Your goal:
Gather every line in the listing that contains the string "Viewport" and copy each one.

[START]

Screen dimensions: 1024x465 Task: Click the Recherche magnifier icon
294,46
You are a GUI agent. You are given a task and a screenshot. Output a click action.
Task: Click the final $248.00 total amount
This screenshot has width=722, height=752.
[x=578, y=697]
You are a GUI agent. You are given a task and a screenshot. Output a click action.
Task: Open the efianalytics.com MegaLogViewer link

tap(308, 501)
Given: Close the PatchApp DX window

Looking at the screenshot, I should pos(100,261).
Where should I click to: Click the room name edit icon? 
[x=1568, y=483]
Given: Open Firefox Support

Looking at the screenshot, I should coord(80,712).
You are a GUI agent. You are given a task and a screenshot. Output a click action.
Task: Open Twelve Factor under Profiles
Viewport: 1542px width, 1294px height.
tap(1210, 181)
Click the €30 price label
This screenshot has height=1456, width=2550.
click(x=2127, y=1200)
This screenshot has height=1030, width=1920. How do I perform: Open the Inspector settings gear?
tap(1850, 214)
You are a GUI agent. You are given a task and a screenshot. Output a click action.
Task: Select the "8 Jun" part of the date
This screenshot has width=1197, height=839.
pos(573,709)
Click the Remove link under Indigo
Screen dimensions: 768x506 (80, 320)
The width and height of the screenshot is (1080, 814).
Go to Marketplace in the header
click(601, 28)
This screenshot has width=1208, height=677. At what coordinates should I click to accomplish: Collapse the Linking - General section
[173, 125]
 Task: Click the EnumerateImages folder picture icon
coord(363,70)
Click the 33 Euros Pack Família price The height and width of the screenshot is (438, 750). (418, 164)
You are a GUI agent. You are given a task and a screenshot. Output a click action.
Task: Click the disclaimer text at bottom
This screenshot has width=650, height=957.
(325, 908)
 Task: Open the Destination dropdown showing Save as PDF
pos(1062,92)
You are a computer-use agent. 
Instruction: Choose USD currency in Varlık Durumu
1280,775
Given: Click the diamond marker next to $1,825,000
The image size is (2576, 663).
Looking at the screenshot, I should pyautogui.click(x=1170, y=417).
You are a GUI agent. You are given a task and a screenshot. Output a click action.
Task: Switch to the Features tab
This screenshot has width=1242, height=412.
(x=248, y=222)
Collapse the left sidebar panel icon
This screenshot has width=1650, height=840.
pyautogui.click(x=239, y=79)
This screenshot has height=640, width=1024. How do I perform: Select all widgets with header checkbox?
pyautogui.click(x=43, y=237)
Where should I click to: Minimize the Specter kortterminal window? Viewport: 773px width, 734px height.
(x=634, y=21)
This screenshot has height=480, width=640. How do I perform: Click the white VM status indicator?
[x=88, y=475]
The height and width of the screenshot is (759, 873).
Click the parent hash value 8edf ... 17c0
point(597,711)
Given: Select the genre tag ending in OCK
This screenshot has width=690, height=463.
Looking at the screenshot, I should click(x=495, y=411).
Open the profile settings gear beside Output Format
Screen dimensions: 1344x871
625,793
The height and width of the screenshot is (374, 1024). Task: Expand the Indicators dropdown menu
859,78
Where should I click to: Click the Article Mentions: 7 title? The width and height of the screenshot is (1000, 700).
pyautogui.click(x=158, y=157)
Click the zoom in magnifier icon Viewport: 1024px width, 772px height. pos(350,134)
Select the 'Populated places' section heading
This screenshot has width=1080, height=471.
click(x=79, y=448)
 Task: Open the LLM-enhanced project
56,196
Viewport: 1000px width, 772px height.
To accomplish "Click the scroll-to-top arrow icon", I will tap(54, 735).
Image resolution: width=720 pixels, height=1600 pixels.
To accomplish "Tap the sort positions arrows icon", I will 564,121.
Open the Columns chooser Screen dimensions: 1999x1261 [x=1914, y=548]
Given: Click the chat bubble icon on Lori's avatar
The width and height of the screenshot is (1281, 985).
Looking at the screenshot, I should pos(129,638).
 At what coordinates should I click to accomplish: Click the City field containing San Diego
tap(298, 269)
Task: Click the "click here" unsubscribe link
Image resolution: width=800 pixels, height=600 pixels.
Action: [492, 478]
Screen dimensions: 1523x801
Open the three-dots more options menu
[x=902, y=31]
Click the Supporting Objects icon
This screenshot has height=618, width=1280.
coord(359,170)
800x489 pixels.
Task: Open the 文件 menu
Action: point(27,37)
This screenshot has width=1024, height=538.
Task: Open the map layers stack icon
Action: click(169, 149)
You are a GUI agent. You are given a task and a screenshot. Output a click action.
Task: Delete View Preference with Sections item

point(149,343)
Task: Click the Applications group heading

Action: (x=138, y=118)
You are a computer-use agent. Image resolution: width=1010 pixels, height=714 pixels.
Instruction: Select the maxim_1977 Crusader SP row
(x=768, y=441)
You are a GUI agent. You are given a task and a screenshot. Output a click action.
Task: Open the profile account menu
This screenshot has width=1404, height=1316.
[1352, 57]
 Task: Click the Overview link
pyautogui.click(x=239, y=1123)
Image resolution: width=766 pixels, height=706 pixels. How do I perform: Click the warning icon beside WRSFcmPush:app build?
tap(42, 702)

[END]

Solution for this exercise:
Viewport: 1542px width, 1294px height.
Where should I click to: Minimize the Specter kortterminal window? Viewport: 773px width, 734px height.
Click the zoom in magnifier icon Viewport: 1024px width, 772px height. pos(350,134)
Viewport: 1000px width, 772px height.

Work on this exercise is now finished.